:: Work request ::
Would you please repeat all of the data exactly, omitting the pictures?

:: Excerpted records ::
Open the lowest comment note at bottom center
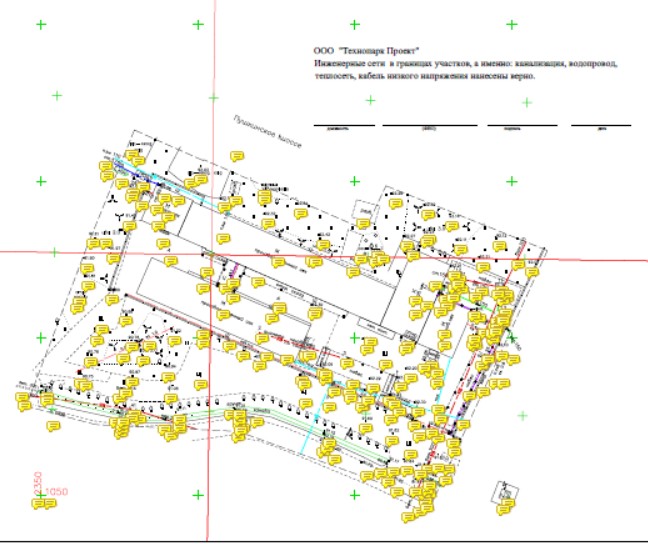This screenshot has height=544, width=648. pos(407,519)
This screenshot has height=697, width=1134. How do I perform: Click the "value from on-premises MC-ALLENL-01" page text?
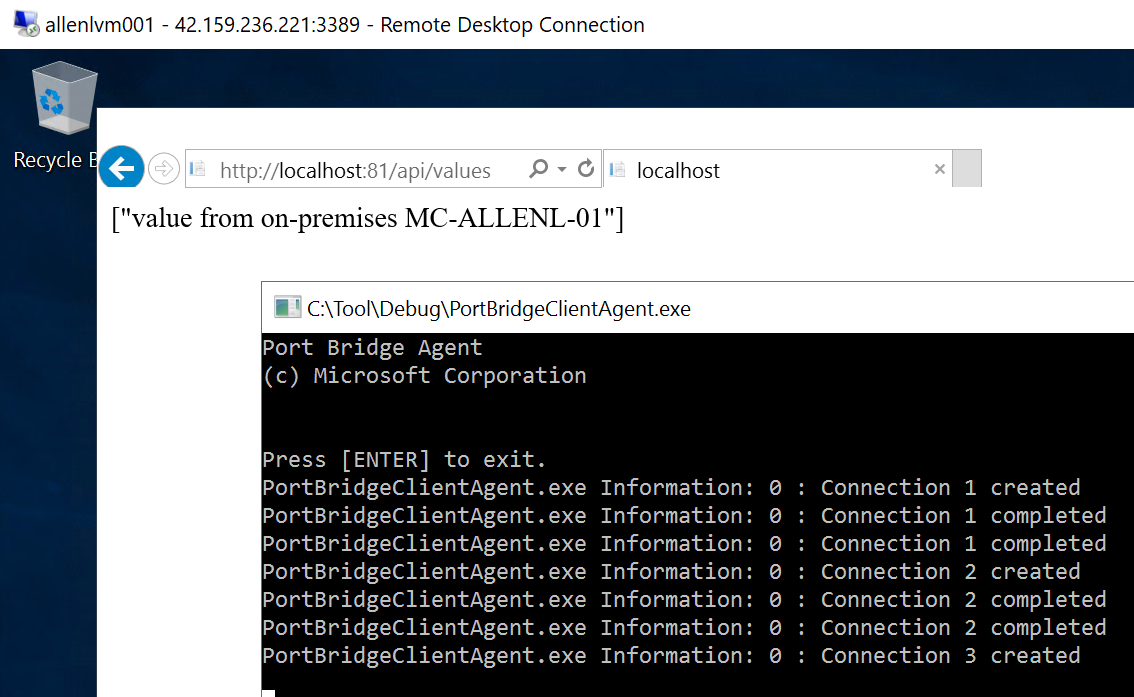click(367, 218)
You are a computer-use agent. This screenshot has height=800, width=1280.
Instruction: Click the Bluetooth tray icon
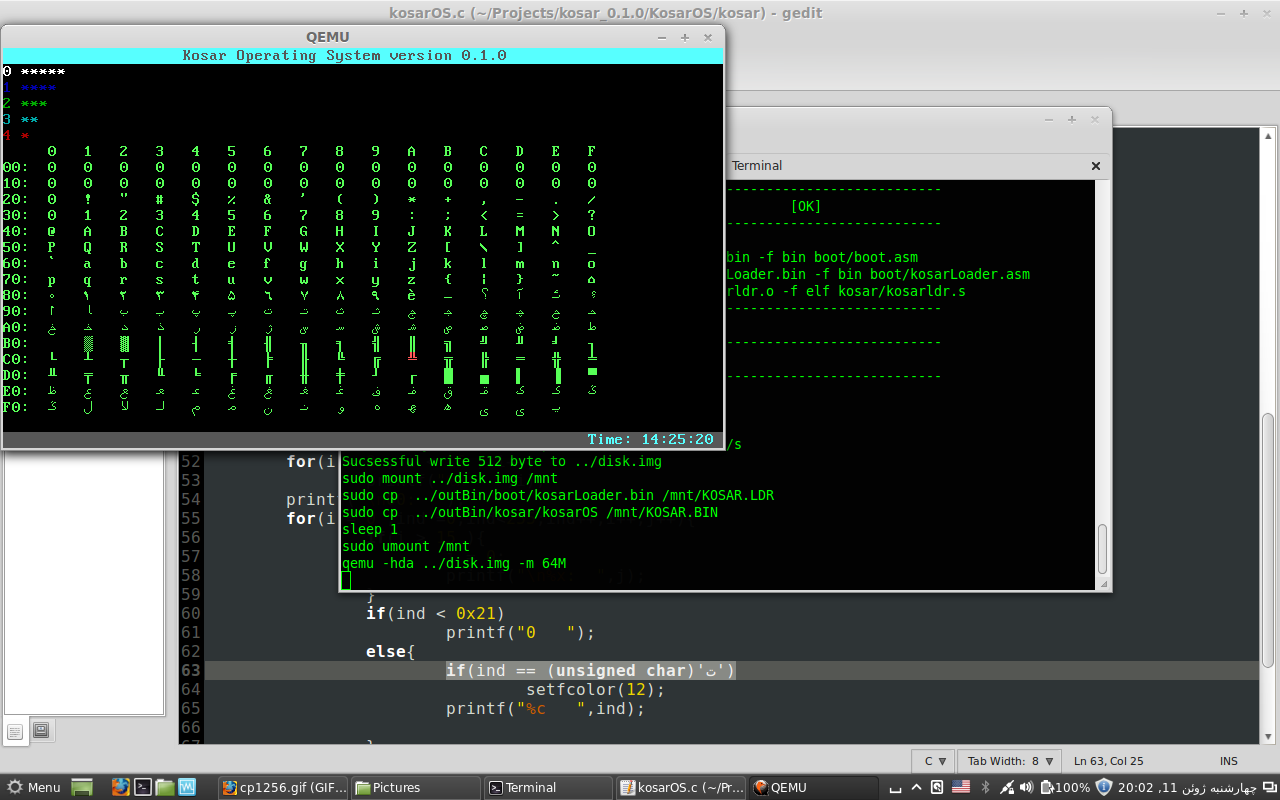(x=985, y=787)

:: Task solution ::
Open the lowest comment note at bottom center
This screenshot has height=544, width=648. pos(407,519)
This screenshot has height=697, width=1134. How do I perform: Click the "value from on-premises MC-ALLENL-01" page text?
click(367, 218)
You are a computer-use agent. This screenshot has height=800, width=1280.
Instruction: Click the Bluetooth tray icon
(x=985, y=787)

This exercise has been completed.